There has never been an easier time to write a good OKR. Feed any half-decent language model a description of your team and a paragraph on what you want to achieve, and within seconds you have an objective and three key results that read like they came out of a textbook. The wording is tight, the metrics sound credible, the structure ticks every box. The craft of writing goals, something that used to take experienced facilitators years to teach, has been almost entirely commoditised.
So why are so many of the teams I work with struggling more than ever to make their goals stick?
For readers unfamiliar with the framework, OKRs (Objectives and Key Results) are a way for teams and organisations to set ambitious goals and define a small number of measurable outcomes that show whether they are getting there. It is a simple idea with a few core formulation principles, but the value has always come less from the format itself and more from the conversation it forces a team to have.
That, I think, is where AI is quietly changing the picture, and not always for the better.
The perfect-goal trap
The first and most obvious thing AI does in a goal-setting process is produce goals that look, on the surface, faultless. The structure is clean, the language is sharp, and the metrics sound like the right ones to track. However, perfectly formulated does not mean yours.
I have seen this play out repeatedly. A team accepts an AI-drafted set of OKRs, nods along, and then a few weeks later realises they have no idea how to act on them. The metrics rely on data the team cannot actually collect. The objective uses language no one on the team would naturally choose. The goals are technically excellent and emotionally detached. They do not feel owned, because they were not built.
A rule of thumb worth keeping in mind: a goal you did not argue about is rarely a goal you will fight for.
AI as a sparring partner, not an author
The more interesting use of AI in goal-setting is, I would advocate, the opposite of what most teams reach for first. Instead of asking it to write the goals, use it to challenge them.

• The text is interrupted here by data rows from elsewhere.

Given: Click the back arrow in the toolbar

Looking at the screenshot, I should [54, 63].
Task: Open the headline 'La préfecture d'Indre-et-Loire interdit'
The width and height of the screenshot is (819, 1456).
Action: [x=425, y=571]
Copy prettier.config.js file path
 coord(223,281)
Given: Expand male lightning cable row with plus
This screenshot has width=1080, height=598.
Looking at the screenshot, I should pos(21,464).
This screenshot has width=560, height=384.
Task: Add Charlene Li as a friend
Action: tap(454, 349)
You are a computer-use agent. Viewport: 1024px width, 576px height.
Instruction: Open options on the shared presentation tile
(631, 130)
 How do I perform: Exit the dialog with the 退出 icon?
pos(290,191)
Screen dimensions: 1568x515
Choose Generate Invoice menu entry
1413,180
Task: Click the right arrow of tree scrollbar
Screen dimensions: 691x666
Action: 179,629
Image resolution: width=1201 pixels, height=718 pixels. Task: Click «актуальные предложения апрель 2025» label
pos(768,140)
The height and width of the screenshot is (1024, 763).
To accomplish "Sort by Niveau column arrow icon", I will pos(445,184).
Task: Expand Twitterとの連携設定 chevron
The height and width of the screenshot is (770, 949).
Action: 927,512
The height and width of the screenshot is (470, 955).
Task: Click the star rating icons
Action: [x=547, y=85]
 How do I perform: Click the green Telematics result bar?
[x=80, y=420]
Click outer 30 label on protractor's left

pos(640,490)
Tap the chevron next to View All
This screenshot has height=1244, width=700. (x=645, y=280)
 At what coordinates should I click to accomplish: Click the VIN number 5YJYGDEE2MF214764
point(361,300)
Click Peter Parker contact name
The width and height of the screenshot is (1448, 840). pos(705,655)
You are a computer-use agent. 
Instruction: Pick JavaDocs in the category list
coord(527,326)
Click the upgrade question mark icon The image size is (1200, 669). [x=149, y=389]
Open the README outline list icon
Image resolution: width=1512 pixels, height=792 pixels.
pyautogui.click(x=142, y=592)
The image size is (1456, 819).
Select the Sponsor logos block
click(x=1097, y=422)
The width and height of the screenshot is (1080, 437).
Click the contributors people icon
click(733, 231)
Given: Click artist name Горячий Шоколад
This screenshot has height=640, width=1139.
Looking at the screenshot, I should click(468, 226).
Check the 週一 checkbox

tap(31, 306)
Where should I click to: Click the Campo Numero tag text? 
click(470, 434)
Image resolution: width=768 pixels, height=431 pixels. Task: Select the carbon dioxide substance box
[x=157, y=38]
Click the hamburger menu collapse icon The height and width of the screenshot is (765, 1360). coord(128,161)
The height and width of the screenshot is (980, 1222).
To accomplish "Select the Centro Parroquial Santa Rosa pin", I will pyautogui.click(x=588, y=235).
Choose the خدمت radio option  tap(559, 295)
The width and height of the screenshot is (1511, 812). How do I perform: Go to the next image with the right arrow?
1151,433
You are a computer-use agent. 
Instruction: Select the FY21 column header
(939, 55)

An AI that knows the OKR craft is a remarkably good coach. It can ask the uncomfortable questions a team might avoid asking itself. Is this key result actually measurable, or just numeric? Does this objective describe an outcome, or merely an activity? Is this ambition real, or just safe wording dressed up as a stretch?
In this mode, the team still writes the words. The team still owns the discussion. AI becomes a sparring partner that sharpens the thinking, rather than a ghostwriter that replaces it. That distinction sounds small, but in practice it determines whether the goals will live in the team’s daily work or sit unused in a document.
The bird’s-eye view, the real frontier
Looking further ahead, there is a third shift I find genuinely exciting, and it has very little to do with formulation. It has to do with perspective.
Imagine an AI that does not just help one team write better goals, but understands the goals of every team in the organisation. It can spot where two teams are quietly working on the same problem with different words. It can flag a sales team’s ambition that has no marketing support behind it. It can show a leader that what looks like a coherent strategy on paper is, in practice, a collection of disconnected priorities.
This is where AI moves from being a writing assistant to being something closer to a strategic mirror. The value is not in writing the goals at all. It is in seeing the whole picture and feeding that insight back into how each team’s goals are shaped. Done well, this is how AI can finally help with the alignment problem that organisations have wrestled with for decades.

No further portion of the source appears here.